D'autres pays que le nôtre ont été antisémites : l'Allemagne nazie bien sûr, la Russie des tsars puis des soviets, mais aussi les Etats-Unis où les universités avaient imposé un quota pour limiter le nombre des étudiants juifs[3], ce que n'ont jamais fait les universités françaises (mise à part bien sûr la période de l'occupation allemande).

Depuis les choses ont évolué, dans ces pays-là comme en France. On ne voit plus chez nous de ces Messieurs qui aimaient à casser les vitrines des commerçants juifs à coup de canne. Ceux qui accusent la France, ou l’Europe, de préparer aujourd'hui la « solution finale » du « problème juif » poursuivent, sous le masque de l’indignation vertueuse, un objectif géopolitique qu’ils se gardent d’expliciter[4].

*  *

Les inégalités, discriminations et mauvais traitements dont les femmes sont victimes sont intolérables. De même, l'acte antisémite nous révolte autant que tout autre acte raciste. Le raciste veut nous couper de l'humanité. L'antisémite cherche, en outre, à mutiler notre identité : les cultures d'origine chrétienne et musulmane s'enracinent en effet dans le judaïsme  (voir A propos de l’antisémitisme).

Je suppose que quelques-unes des phrases que contient cette fiche auront choqué certaines personnes, tant est grand le prestige de la « Political Correctness ». Nous avons pris la mauvaise habitude de préférer l'émotion à l'exactitude.
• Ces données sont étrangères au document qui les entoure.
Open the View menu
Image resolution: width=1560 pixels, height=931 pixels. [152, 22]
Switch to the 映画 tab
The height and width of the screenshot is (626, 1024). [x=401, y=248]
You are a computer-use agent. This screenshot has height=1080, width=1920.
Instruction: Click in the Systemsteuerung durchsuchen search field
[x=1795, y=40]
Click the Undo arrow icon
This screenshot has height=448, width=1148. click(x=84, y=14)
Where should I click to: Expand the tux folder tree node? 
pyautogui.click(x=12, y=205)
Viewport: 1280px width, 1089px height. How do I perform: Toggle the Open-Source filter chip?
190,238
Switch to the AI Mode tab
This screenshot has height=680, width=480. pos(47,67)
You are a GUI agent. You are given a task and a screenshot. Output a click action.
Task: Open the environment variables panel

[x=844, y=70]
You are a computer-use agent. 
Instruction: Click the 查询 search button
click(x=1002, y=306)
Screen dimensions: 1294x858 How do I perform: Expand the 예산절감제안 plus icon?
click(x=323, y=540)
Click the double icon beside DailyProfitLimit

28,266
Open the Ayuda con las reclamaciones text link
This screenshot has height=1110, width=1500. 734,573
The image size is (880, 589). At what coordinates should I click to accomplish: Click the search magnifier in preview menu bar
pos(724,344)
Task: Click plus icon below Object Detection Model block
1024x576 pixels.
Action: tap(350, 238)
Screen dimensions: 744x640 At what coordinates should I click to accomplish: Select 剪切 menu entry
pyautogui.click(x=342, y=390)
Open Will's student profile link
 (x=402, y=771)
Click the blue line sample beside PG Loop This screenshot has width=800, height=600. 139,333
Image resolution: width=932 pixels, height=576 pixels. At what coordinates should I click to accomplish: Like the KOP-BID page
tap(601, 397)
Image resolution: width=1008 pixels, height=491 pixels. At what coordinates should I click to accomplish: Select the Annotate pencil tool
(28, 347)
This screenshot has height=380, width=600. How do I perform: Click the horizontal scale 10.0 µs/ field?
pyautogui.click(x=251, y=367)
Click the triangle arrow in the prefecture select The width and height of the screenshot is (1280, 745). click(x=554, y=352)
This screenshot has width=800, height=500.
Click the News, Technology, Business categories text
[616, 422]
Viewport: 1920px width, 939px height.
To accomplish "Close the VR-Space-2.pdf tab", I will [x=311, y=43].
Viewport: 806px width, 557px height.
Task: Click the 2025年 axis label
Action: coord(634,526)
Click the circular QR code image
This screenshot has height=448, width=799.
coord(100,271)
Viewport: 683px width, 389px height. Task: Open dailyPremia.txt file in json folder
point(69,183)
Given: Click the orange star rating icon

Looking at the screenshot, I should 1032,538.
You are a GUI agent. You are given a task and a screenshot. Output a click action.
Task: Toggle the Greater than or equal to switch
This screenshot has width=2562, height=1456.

Mais pour pouvoir lutter efficacement contre les pervers, ne faut-il pas d’abord être exact ?


[1] Gilles Pison, « Tous les pays du monde (2003) », Population & sociétés, n° 392, juillet-août 2003.

[2] Jean-Claude Chesnais, « Les morts violentes dans le monde », Population & sociétés, n° 395, novembre 2003.

[3] Voir James Gleick, Genius: The Life and Science of Richard Feynman, Vintage Books 1993.

[4] Voir par exemple Jean-Claude Milner, Les penchants criminels de l’Europe démocratique, Verdier 2003.